Source data:
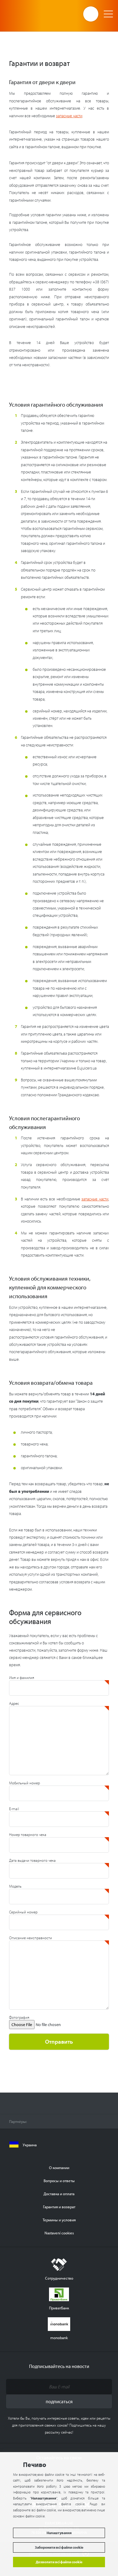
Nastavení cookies (59, 2232)
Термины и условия (59, 2219)
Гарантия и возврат (59, 2206)
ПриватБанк (59, 2307)
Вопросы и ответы (59, 2180)
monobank (59, 2337)
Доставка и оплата (59, 2193)
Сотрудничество (59, 2278)
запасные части (69, 115)
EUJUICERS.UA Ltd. (29, 13)
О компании (59, 2167)
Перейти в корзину (90, 14)
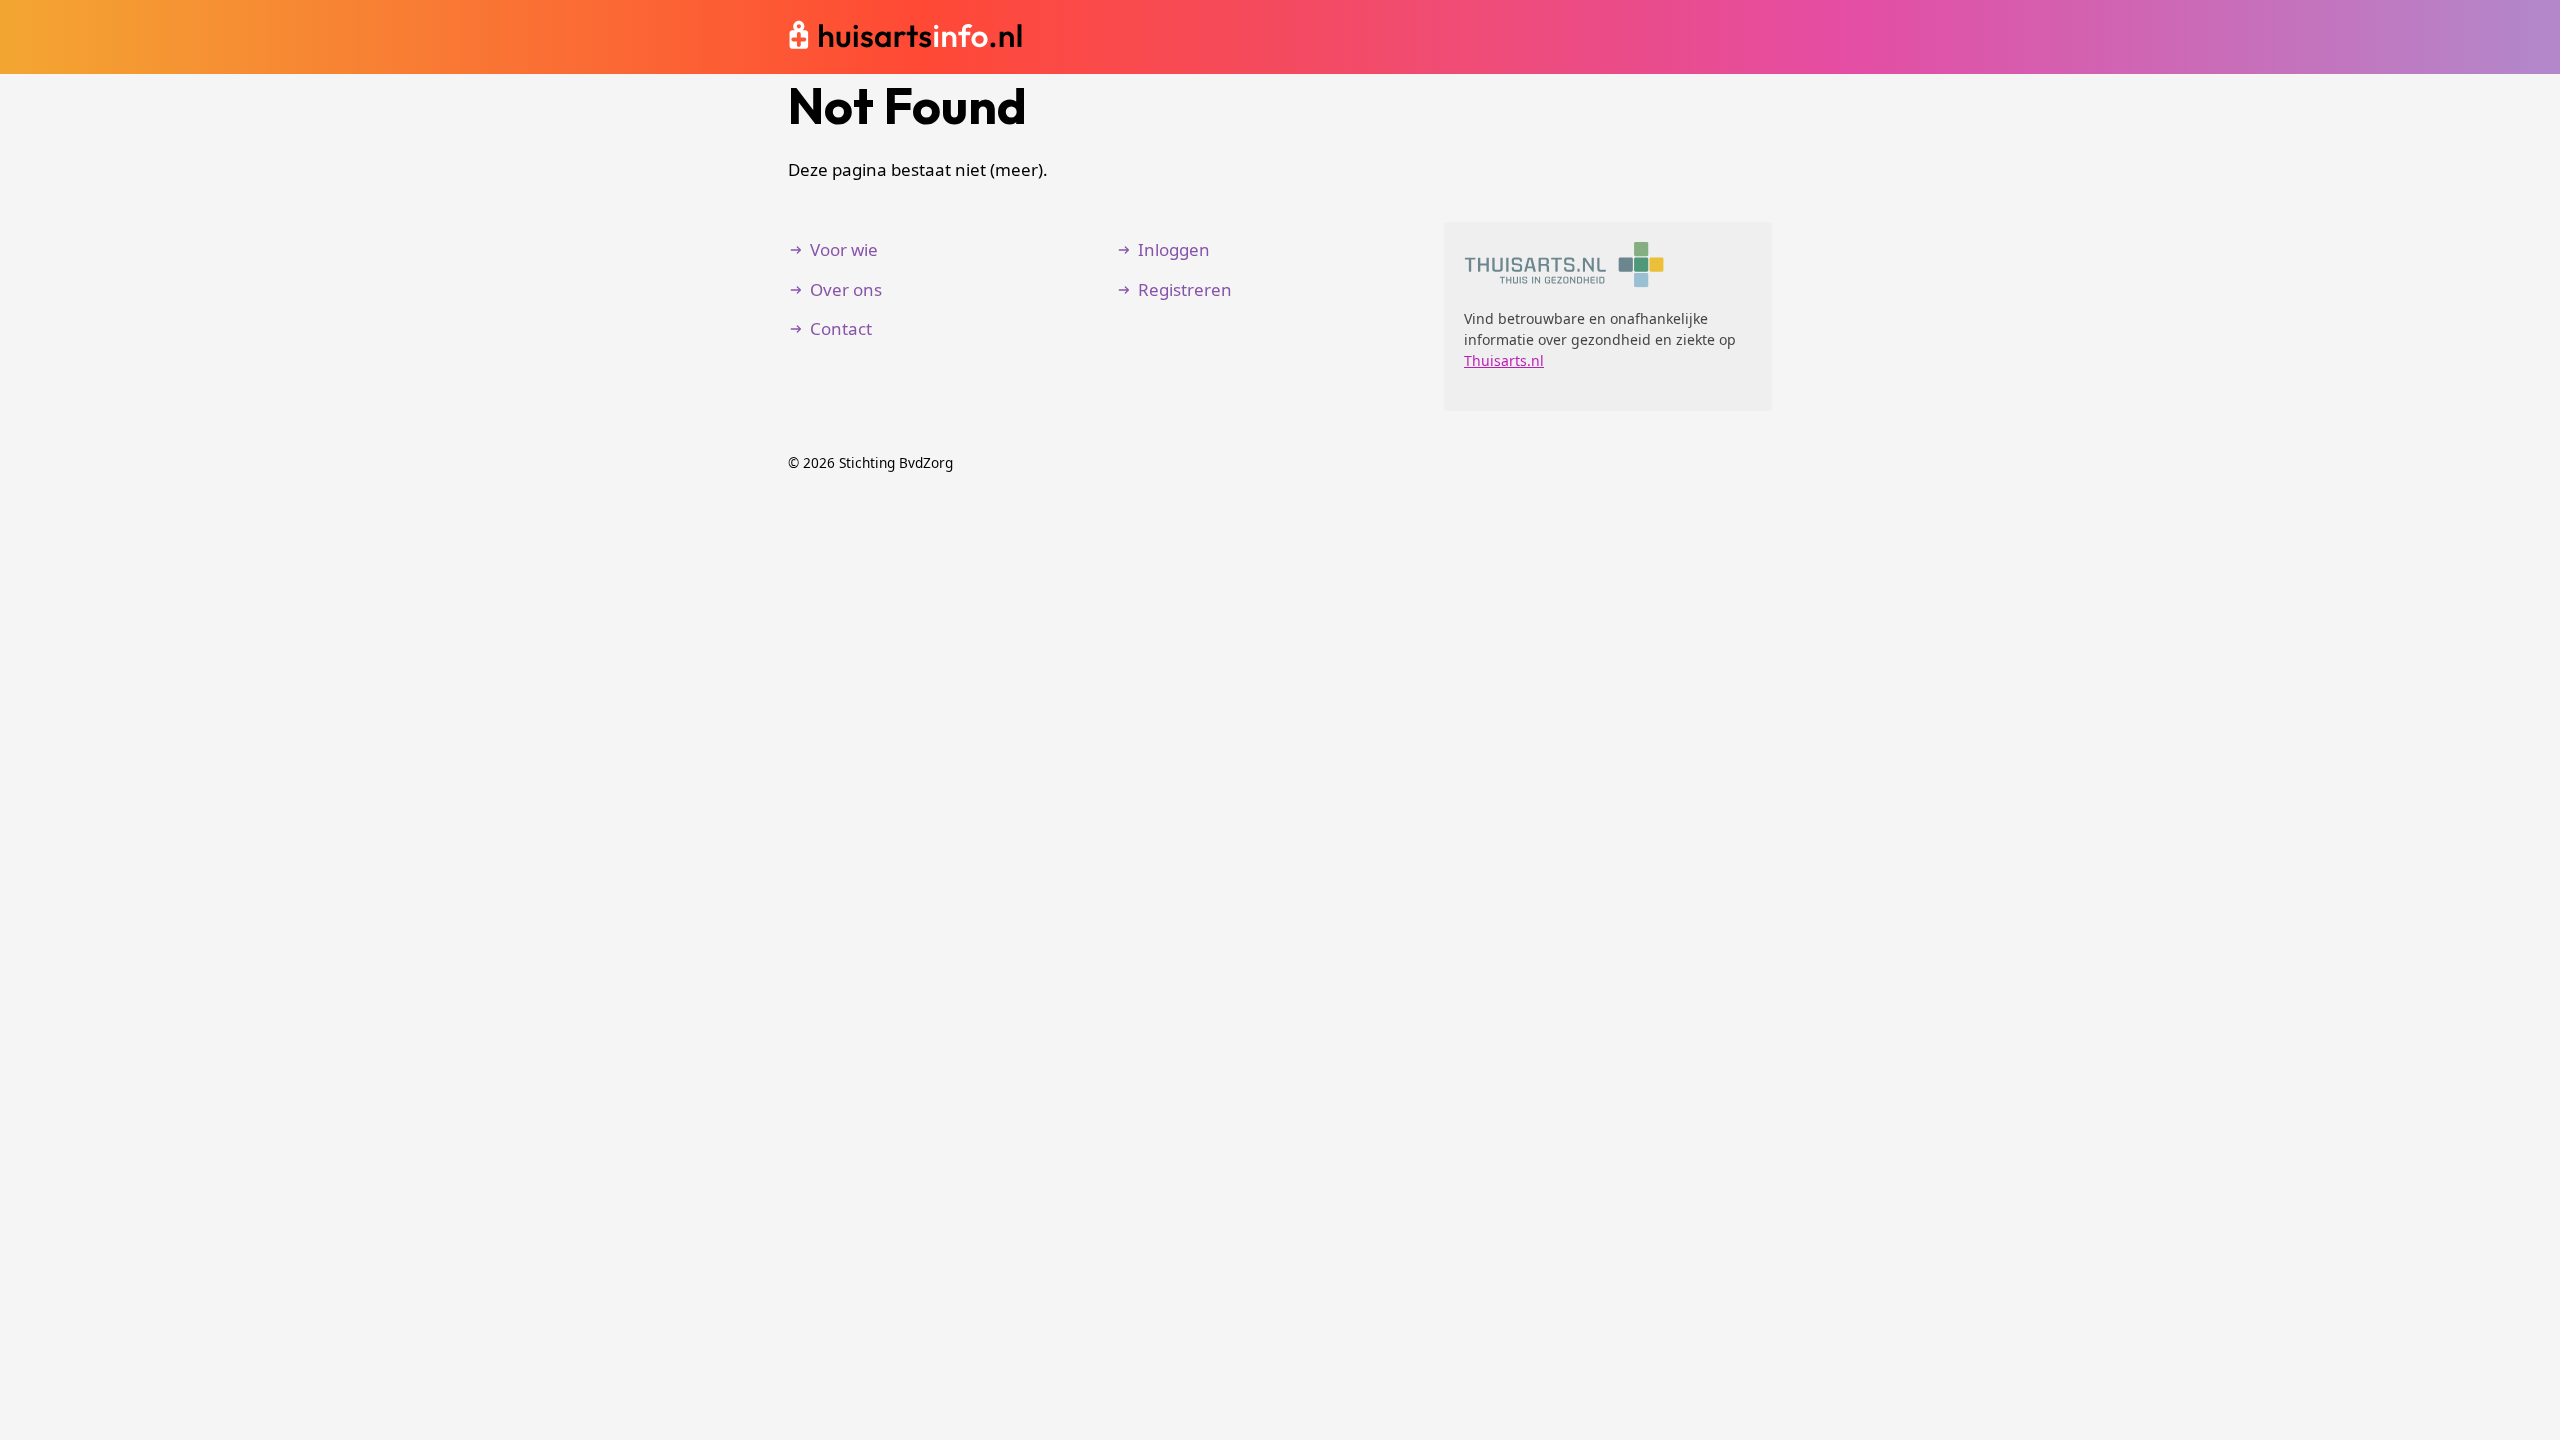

What you have to do: Leaving the pictures aside, copy exactly and only the lines from the one holding "запасные части (69, 115)" through the final line of the data, both ends kept.

Completed exercise:
запасные части (69, 115)
EUJUICERS.UA Ltd. (29, 13)
О компании (59, 2167)
Перейти в корзину (90, 14)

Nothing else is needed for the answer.